The work of Bela Silva (born in 1966 in Lisbon) always asks us to look beyond the obvious. A first encounter with her azulejos, ceramics, and drawings will tell us about her fascination with nature, animals, and storytelling. Zooming in on her practice allows us to go deeper and explore the hidden workings of her mind as a source for her vast and eclectic interests. One of the most striking aspects of her work is that it is not grounded in one specific preoccupation that she excavates over and over. On the contrary, her references form an ecosystem of interests, disciplines, times, artistic movements, and geographies that span literature, popular culture, nature, urban myths, animals, children’s stories, baroque style, the classical period, modernism, Japan, Portugal, and Persia, to name just a few. Taking ideas and imagery from these manifold sources, Bela Silva extracts her own distinctive orientations.

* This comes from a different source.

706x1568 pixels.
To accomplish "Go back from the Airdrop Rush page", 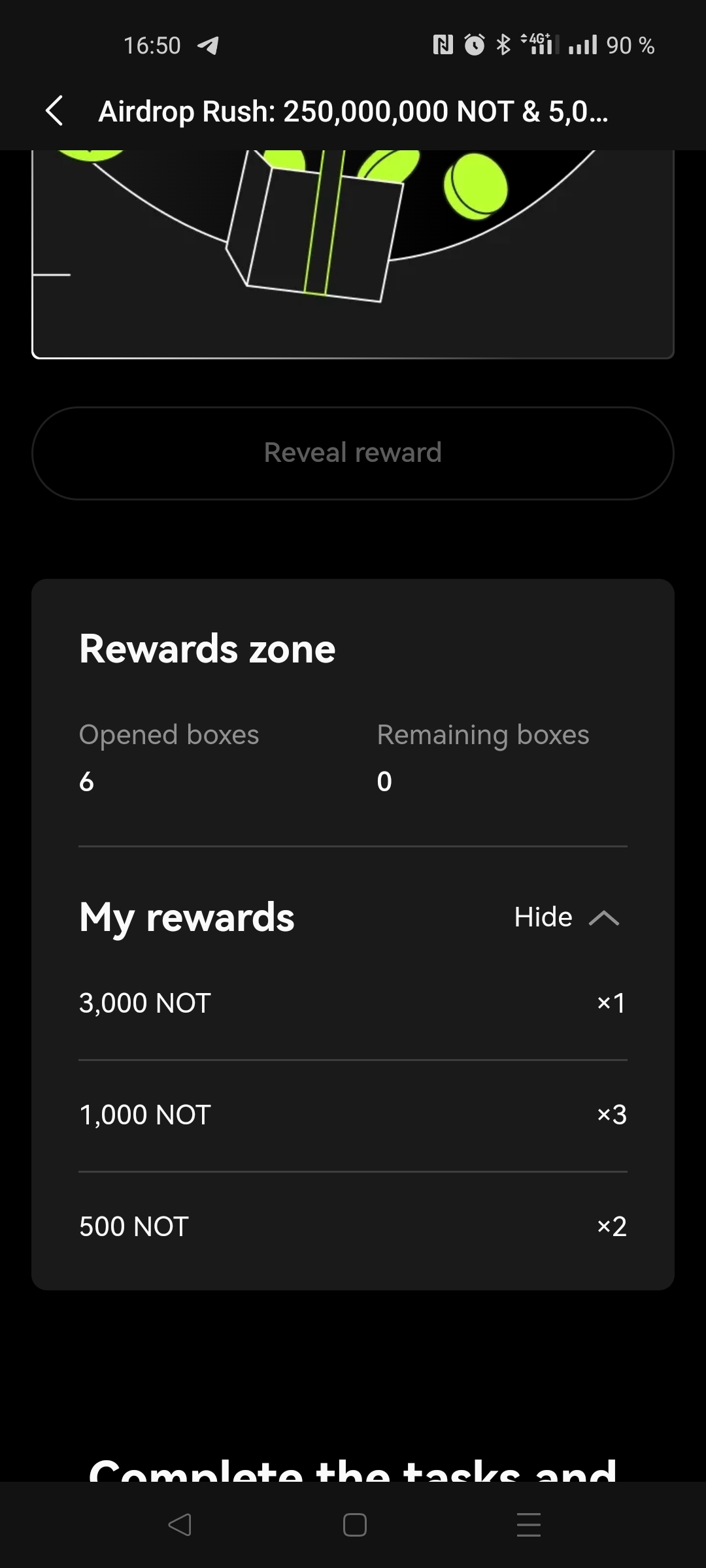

Bela Silva has created several public art projects, notably her surreal and joyful murals made of azulejo tilework for the Alvalade metro station in Lisbon. Inspired by the Portuguese traditional oral tale “the monkey with the short tail, who made a razor out of his tail, and a sardine out of a razor...”, the mural features a monkey pulling a long rope that is being held by seven women dressed in belle époque period clothing. Another detail shows a monkey walking past a woman with scissors. On another panel, the theme of the night is visually translated by the owl, a mysterious animal, a silent voyeur. Bold colours, rhythmic shapes, dancing women, playful monkeys, and flying dragonflies join forces to recount a folktale that incites us to think of other endings to the story. Bela Silva’s use of azulejos is not exclusively applied to large public works, many of her compositions come in different sizes and have an intimate character, such as the series of three wall ceramics (each less than one meter high) shown in the context of the Limonada exhibition at the Double V Gallery in Marseille. Here, birds merge with flowers in a composition that reminds us that nature is made as much of harmony as of tension.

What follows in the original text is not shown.